Bitcoin (BTC) is down 24% over the past month, and traders are hunting for reasons to be optimistic. But according to 10x Research, they might be reading the wrong tea leaves.
Why the Macro Picture Isn't as Bullish as It Looks
Sure, odds of a Fed rate cut in December are now sitting at 84%. But here's the catch: it's not about whether the Fed cuts, it's about what they say when they do it. A third consecutive rate cut without dovish forward guidance could leave risk assets flat or worse. Bitcoin's muted reaction to surging rate-cut expectations already hints at this disconnect.
Then there's the U.S. dollar. A rare signal just flashed, one that's only appeared five times in Bitcoin's history. Each time before, it preceded market stress, not bullish breakouts.
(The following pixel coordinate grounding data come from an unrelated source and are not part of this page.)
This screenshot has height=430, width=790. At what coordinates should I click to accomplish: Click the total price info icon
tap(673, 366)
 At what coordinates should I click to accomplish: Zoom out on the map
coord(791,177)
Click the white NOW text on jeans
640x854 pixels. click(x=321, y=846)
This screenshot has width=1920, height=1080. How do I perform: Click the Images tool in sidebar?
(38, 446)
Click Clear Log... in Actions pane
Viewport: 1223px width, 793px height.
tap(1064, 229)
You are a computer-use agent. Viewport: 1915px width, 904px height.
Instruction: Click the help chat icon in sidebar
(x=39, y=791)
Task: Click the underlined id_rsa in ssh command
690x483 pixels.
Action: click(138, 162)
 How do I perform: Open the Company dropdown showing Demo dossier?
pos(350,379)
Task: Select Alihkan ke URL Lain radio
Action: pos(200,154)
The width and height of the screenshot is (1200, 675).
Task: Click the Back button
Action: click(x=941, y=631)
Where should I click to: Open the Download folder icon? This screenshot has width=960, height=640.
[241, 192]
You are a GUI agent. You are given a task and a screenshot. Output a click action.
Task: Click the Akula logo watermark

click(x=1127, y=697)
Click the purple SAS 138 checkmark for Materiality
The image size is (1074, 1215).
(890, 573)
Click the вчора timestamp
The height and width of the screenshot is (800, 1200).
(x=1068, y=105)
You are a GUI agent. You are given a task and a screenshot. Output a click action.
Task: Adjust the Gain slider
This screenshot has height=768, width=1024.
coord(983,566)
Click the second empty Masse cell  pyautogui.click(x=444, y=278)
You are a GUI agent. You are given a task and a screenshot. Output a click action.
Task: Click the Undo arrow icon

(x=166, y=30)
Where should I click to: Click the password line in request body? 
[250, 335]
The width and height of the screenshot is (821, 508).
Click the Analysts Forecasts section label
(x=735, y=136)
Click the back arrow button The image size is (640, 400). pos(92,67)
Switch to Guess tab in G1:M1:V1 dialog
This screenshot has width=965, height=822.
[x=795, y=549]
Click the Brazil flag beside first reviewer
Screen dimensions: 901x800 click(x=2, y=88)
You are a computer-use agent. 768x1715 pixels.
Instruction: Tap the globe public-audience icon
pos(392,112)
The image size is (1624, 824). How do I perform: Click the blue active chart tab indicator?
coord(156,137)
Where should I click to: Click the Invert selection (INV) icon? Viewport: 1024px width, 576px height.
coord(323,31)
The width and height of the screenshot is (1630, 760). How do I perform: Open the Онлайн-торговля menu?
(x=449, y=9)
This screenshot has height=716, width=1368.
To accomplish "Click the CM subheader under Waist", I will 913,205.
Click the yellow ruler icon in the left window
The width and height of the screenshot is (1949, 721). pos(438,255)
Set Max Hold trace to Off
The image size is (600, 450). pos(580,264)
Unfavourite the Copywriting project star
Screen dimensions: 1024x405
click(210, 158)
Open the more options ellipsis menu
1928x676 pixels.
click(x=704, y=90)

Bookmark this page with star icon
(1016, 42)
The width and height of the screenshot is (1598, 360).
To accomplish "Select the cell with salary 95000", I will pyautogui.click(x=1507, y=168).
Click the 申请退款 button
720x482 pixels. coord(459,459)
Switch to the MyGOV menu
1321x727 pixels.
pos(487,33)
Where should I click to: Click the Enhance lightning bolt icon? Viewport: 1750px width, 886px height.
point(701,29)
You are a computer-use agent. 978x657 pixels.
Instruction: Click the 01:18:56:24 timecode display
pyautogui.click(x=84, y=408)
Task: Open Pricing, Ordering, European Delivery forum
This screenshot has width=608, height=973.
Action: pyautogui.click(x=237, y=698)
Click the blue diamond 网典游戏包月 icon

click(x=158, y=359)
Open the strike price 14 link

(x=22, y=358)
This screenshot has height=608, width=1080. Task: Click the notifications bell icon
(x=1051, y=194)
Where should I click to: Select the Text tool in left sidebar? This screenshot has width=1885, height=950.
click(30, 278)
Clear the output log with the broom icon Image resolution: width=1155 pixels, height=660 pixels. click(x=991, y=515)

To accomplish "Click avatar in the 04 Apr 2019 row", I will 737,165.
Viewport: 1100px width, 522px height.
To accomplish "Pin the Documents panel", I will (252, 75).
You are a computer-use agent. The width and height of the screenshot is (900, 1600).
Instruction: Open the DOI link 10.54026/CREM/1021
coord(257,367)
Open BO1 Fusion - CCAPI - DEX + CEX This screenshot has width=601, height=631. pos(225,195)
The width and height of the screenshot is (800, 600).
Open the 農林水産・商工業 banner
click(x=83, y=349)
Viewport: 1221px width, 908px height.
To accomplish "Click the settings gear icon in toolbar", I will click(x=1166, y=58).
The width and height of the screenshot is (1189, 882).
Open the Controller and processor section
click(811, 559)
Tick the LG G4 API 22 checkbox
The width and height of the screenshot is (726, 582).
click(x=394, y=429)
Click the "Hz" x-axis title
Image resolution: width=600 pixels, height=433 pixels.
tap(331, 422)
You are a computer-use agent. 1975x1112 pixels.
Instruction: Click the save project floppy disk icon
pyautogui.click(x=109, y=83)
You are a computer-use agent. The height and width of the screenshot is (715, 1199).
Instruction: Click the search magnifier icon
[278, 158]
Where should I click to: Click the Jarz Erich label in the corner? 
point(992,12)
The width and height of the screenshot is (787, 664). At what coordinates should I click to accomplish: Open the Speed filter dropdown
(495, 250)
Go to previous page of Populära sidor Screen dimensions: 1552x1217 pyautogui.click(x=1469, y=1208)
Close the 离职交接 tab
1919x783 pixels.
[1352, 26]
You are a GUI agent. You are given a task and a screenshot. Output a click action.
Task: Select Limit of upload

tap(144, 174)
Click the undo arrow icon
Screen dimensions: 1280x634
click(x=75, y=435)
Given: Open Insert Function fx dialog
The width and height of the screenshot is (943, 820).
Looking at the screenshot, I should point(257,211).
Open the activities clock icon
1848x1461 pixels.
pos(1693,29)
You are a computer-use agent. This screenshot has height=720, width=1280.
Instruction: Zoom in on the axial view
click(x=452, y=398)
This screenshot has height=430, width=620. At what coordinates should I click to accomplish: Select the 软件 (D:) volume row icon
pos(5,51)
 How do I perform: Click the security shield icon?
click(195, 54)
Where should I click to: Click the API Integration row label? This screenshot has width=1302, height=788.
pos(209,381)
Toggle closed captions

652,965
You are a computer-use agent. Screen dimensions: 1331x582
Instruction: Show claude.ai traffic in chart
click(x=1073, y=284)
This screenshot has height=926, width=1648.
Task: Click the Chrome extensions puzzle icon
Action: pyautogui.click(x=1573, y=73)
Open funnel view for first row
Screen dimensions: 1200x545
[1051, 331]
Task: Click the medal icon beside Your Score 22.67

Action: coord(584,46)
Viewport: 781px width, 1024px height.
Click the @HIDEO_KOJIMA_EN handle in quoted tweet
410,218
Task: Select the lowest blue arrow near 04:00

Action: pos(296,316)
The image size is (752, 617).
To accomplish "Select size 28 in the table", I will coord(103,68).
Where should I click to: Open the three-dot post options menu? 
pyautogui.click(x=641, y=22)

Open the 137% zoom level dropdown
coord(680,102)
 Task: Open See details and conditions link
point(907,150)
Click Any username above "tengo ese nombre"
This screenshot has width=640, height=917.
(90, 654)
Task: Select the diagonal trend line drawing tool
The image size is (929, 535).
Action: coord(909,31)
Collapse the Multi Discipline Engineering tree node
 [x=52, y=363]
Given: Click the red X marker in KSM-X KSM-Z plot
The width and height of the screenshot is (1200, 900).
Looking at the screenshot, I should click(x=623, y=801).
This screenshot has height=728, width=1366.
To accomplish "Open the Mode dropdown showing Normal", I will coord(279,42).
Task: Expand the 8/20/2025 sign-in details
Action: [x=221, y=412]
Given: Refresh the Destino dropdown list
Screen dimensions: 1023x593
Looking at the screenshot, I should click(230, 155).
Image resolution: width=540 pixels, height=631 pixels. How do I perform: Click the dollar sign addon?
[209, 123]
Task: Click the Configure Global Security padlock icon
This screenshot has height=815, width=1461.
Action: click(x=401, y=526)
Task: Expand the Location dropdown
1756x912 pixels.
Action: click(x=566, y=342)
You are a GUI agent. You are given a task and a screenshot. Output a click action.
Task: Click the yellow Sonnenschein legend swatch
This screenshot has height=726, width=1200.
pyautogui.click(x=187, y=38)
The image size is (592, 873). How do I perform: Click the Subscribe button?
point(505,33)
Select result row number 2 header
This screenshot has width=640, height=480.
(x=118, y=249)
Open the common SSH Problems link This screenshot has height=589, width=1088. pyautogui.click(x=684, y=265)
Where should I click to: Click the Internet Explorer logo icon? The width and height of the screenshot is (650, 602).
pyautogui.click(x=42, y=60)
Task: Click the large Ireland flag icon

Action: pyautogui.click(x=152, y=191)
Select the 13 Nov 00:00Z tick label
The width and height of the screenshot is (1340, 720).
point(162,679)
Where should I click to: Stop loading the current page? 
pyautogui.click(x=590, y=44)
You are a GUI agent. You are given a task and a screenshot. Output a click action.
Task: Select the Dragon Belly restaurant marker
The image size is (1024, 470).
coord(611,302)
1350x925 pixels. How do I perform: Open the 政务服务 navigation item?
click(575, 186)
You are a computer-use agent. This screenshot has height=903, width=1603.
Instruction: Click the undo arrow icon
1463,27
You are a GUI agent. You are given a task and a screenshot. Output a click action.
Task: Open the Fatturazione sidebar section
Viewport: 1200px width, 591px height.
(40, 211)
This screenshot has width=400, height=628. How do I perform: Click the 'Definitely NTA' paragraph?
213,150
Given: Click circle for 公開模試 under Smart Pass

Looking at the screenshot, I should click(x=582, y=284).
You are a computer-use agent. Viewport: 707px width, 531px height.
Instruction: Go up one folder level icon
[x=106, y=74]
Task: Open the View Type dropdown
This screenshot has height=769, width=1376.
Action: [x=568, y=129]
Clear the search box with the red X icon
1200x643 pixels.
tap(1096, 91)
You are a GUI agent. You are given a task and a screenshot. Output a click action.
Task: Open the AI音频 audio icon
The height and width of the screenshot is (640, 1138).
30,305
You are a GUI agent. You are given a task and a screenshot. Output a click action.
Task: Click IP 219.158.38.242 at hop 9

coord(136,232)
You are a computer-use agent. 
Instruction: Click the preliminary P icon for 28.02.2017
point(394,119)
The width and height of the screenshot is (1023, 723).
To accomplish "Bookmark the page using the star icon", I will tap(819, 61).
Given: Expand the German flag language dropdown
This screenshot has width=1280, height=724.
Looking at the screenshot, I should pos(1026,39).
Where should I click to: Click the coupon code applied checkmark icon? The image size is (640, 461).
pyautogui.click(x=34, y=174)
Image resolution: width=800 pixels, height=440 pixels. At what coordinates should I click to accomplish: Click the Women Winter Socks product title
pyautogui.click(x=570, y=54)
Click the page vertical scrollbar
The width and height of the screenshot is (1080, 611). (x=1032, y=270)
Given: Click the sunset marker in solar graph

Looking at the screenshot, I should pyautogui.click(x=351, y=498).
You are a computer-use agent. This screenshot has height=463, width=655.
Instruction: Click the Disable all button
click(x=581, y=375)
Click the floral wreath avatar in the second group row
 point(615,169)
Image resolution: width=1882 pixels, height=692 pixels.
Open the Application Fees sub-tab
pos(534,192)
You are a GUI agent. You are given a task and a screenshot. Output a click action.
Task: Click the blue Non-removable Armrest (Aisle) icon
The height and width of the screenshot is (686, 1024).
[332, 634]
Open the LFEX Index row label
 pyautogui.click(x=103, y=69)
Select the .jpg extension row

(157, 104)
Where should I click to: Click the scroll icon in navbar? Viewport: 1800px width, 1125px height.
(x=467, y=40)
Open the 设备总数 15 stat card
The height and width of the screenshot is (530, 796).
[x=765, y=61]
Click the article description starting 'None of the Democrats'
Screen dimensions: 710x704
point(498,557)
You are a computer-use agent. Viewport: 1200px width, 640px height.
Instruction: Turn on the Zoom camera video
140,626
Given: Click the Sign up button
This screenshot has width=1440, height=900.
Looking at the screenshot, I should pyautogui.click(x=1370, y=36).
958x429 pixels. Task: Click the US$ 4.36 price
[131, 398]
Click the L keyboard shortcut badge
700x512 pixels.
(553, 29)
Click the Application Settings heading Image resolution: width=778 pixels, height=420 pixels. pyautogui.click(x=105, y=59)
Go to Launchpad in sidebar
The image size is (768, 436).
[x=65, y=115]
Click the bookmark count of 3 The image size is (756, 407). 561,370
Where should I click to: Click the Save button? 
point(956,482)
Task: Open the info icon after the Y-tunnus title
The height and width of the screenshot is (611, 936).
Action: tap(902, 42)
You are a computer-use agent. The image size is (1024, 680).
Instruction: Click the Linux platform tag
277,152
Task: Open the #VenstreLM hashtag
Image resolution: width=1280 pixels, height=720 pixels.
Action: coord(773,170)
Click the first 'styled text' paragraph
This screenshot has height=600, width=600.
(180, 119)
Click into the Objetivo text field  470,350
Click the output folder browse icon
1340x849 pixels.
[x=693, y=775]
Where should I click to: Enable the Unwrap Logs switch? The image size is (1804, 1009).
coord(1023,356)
And that potential $600+ billion liquidity injection from the Treasury? Last time something similar happened, Bitcoin dropped first and rallied much later. The impact tends to lag, not lead.
Thanksgiving Won't Save Bitcoin
10x Research also pours cold water on the idea that holiday seasonality will rescue Bitcoin. Yes, Q4 is historically Bitcoin's strongest quarter, but every major year-end rally was fueled by actual catalysts, not calendar optimism.
Between Thanksgiving and Christmas, Bitcoin's performance has been wildly inconsistent, unlike U.S. equities, which typically climb steadily during this stretch. In 2022 and 2023, clear drivers were in place early. In 2025? Not so much.
Sentiment only started improving in mid-October 2024, which reinforces the point: holiday cheer alone won't move the needle. Without real catalysts, Bitcoin may stay grounded through the holidays.